Berry-Hill Shows How Not to Conduct Art Investment (Again)

Arbitrator awards firm $3 million for losses on crooked deals.

James Hill.
Photo: © 2014 Patrick McMullan Company, Inc.

It’s been nearly a decade since the once prestigious American art dealer Berry-Hill Galleries filed for Chapter 11 bankruptcy, but the gallery’s financial woes continue even today. A recent ruling in a complicated dispute with a private investment company, signed by New York State Supreme Court judge Shirley Kornreich late last month, shines additional light onto the murky, unethical business practices the gallery used to attract financing and facilitate deals.

An arbitrator ruled that James Hill and Berry-Hill Galleries must pay roughly $3 million to 624 Art Holdings, the name under which a private investment firm in midtown Manhattan pursued claims against Hill and the gallery for various unfulfilled art deals. According to a 30-page arbitration decision, obtained by artnet News, the convoluted schemes and ensuing disputes played out over the course of the last seven or eight years, and were happening even as the gallery was on the hook for tens of millions of dollars in connection with its bankruptcy filing.

Shady Business on a Charles Sheeler Painting

According to the legal documents, 624 came to Berry-Hill looking for help with an art investment. Instead, the gallery acted to channel funds to its own needs.

On January 18, 2006 Berry-Hill purchased a painting titled Meta-Mold by Charles Sheeler on 624’s behalf for $550,000. Two years later, the gallery sold the Sheeler, though they failed to realize much of a profit for their client: the deal was worth $475,000 in cash “and in-kind exchange of another artwork” titled Skating Scene by Regis Gignoux (a French painter who, quite frankly, we have never heard of before), worth $75,000.

The way Berry-Hill maneuvered, however, it gained and 624 lost out big time. According to the report, 624 Art Holdings got the Gignoux. But the nearly half-million dollars in cash proceeds from the Sheeler sale went instead to pay off one of Berry-Hill’s creditors, American Capital Strategies.

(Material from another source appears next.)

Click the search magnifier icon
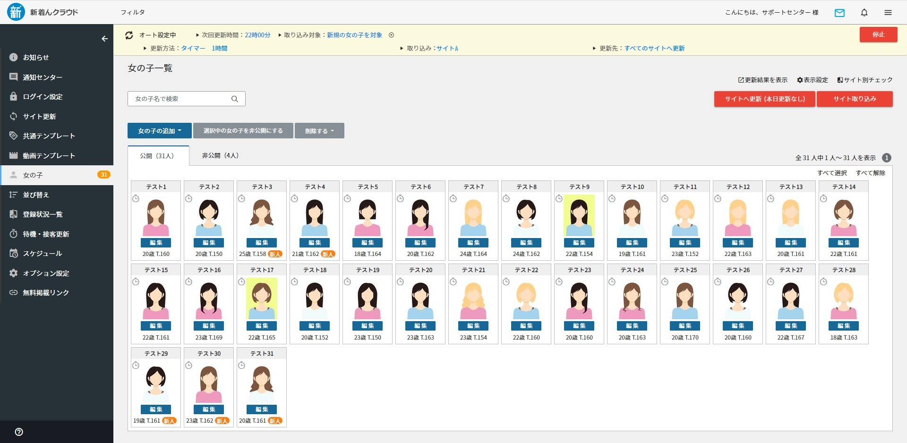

A Three-Way Fight Over a Bellows

Another even more spectacular dispute with 624 involves Jersey Woods by George Bellows, and shows how one bad deal led to another.

According to the court papers, way back  in 2003—well before the 2005 Berry-Hill bankruptcy filing—collectors John and Toni Bloomberg had filed a complaint in New York Supreme Court against Berry-Hill alleging fraud in the purchase of the Bellows painting. They had bought the work from the gallery for $750,000 and only later learned it was “in damaged, unsellable condition.” Sotheby’s attempted and failed to sell the painting at auction “due to its extensive damage,” the decision states. In September 2004, the Bloombergs and Berry-Hill reached a settlement agreement over the lemon Bellows: The gallery agreed to repurchase one-half interest in the painting for $300,000.

However, the opportunity to make peace with the Bloombergs was at the same time an opportunity to engage in further questionable dealings with 624: According to the ruling, Berry-Hill actually fulfilled their obligation by getting 624 to put up the money, essentially selling the investment group a half share in a painting they already knew was damaged—and had already been sued for.

The arbitrator’s statement in his finding is damning: He says that Berry-Hill “failed to disclose to 624 that 1) the Bellows was damaged and unsellable 2) the painting is the subject of a legal dispute and encumbered by the Bloomberg settlement and 3) that [Berry-Hill] used 624’s funds in order to partially extinguish legal claims.” An executive of 624 Art Holdings is quoted in the decision to the effect that he would not have put up the money if the background had been known: “I am not in the business of financing other people’s litigation settlements.”

A Storm of Other Complaints

The decision also includes a dispute over a George Inness painting, Approaching Storm, which may have been a fake, as well as a variety of other complex-sounding schemes. All told, the damages total roughly $3 million.

In a call with artnet News, Samuel P. Israel, the attorney for 624 Art Holdings, summed up his client’s take on the matter:

“[James] Hill apparently converted our client’s property in part to pay off debt that he personally guaranteed. The case had to do with independent acts by which Hill exploited an agency relationship to convert funds and artwork with which he was entrusted. The specifics of the misconduct are ornate and the character at the center of the story—Hill—is a cross between Falstaff and Mrs. Macbeth. He tells fairy tales about the intrinsic beauty of the works even as he purloins and liquidates them to pay off his own debt.”